To show emotions or feelings as a man is often seen as week or unmanly, but that is just a stereotype and it in no way makes you less of a man.   As a woman I find it more attractive when a man is able to show some emotions, it makes them not seems just cold, but whole and human.  Stereotyping men as always strong and tough means a lot of men do not admit when they need help and they can end up in serious situations with their mental health.

Just get over it

You cannot tell someone to just stop their own feelings.  To say it to someone can make them feel unheard and trivialised, as if you are dismissing how they feel.  It can make someone sound selfish and uncaring.  This is especially true in regards to mental health, a clinically depressed person cannot just get over it and I cannot just get over my OCD rituals that easily. 

I’m a bit OCD

OCD is not just being neat and arranging your music collection in alphabetical order, it is a serious mental health condition that can cause someone a great deal of stress and affect their ability to live their everyday life as they would wish.  You cannot be just a little bit OCD, you either meet the criteria to be diagnosed with it by a mental health professional or you do not.  The use of this phrase trivialises OCD and can prevent those really suffering from seeking help.

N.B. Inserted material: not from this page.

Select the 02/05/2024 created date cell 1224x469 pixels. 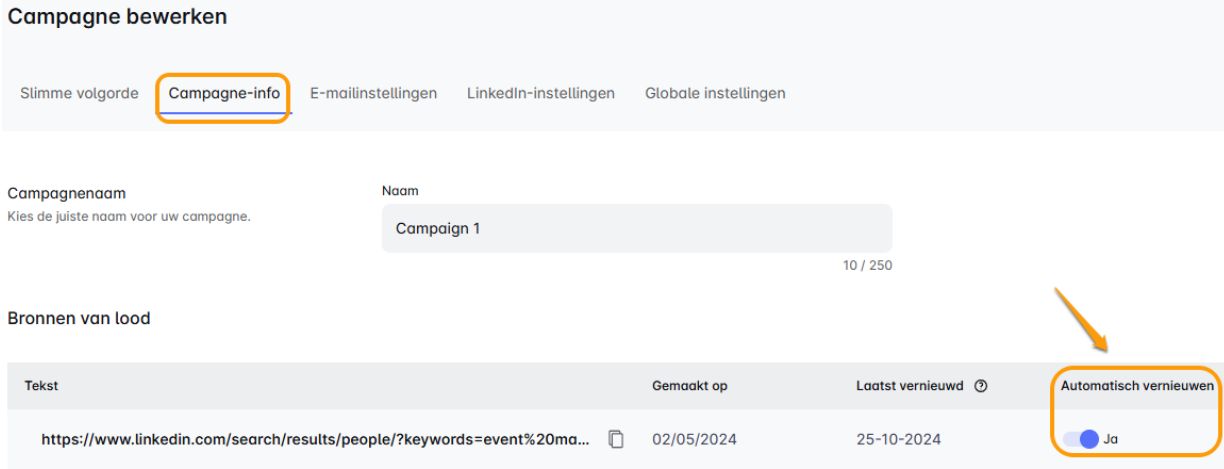[x=692, y=439]
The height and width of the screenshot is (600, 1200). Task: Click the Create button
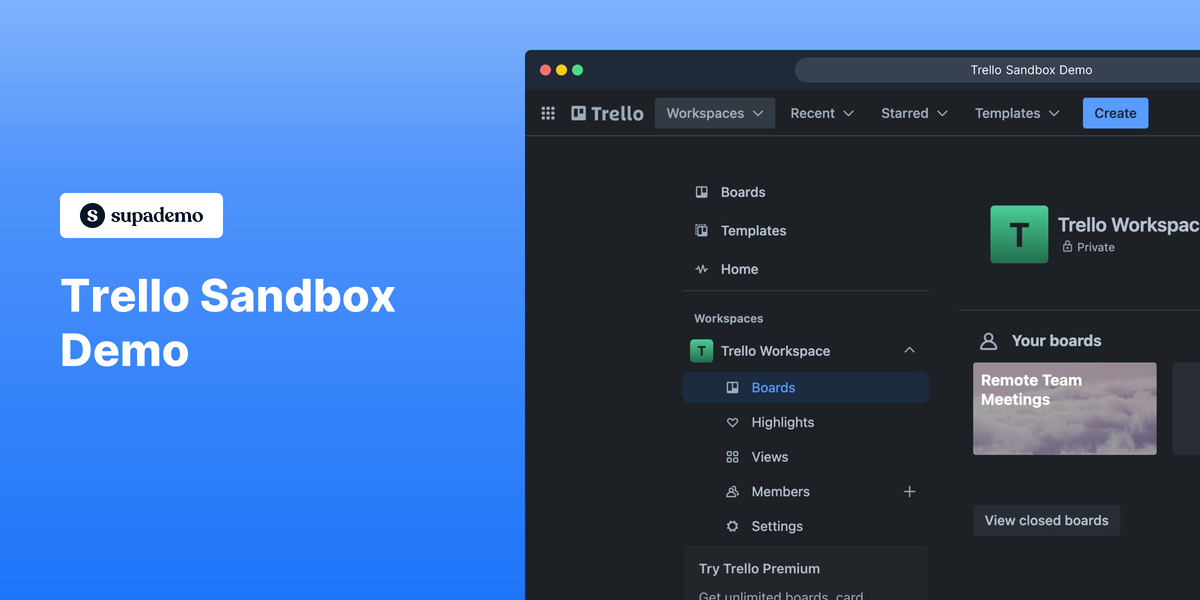click(x=1115, y=113)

But you don’t look disabled

Some people seem to assume disabled people all use wheelchairs or at least some kind of walking aid and when they do not, act surprised when someone tells them they are disabled.  If someone considers their condition disables them, they are disabled, even if that condition does not require a walking aid.  Some people use this phrase when someone uses a disabled parking badge or disabled toilet but does not conform to their stereotype of disabled.  It is no one’s business why someone uses these facilities and people should not judge on appearances alone. 

What do you do?

In other words, how do you earn a living?  This can be an awkward question when you live on benefits and have not had paying work in some years.  When I tell people I sometimes get the rude eye role of ‘oh, you are one those lazy people who sponge off society’ or sometimes they just assume it must be because I am special needs, which, while that might sort of be partly true, they then often get rather patronising.  When some people ask I do not mind so much, but when someone I have only just met asks me or someone who really does not need to know, I can find it rather annoying.  It can help to say I volunteer, although some people do not respect volunteering and think it is an excuse to stay on benefits and not do ‘proper’ work.   

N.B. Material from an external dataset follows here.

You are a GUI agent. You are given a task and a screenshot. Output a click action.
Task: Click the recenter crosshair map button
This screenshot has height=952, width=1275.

Young people today show no respect

This is a stupid expression since all age groups have some disrespectful people among them.  I have   seen elderly people disrespect the young just as much as I have seen the young disrespect them.  In fact even this expression is disrespectful as it makes out all the young are the same.  Respect is a two way street, are the elderly respecting the young in the first place? 

Special snowflakes

Young people often get called snowflakes now whenever they challenge an older person’s point of view or bring them up on their offensive behaviour such as racist jokes or use of derogatory expressions.  A special snowflake is used to describe a millennial that is seen as over sensitive, thinking the world revolves around them and that just moan about everything, but do not really care.  The current issue they are moaning about will not last; it will melt away and be replaced by a new one like a snowflake.  This is used to dismiss any younger person’s point of view by some and does not help a generation of young people already struggling to find their place in the world.  As Shelly Haslam-Ormerod says in online magazine The Conversation, ‘flippant stereotyping of a generation as weak based on their mental well-being contradicts efforts to reduce mental health stigma’.  As a millennial myself I find the term not only offensive, but used as a lazy argument or when an older person has clearly got no other defense for what they have said or done.

That’s so gay

Younger people often seem to use this expression now to mean something is bad, rubbish or stupid.  I am not sure how this came about, but it makes me uncomfortable.  It gives the word gay negative associations and I am sure the gay community does not need more negativity.       

Charity begins at home

Look after your own family and direct circle first, or in other words unless I have to come into direct contact with you regularly, I will not be offering you any help.  It is used as an excuse to not give any money or time to others by mostly quite selfish people.  I cannot see why I cannot care about both my family and friends and other wider causes at the same time, but this expression seems to be saying this is impossible to do, which is simply not true. 

I’m not racist, but…

Excuse me whilst I am actually racist.  If you feel you need to justify what you are about to say with this expression then do not say it or you simply are racist.  A truly non racist person would never need to make that statement in the first place.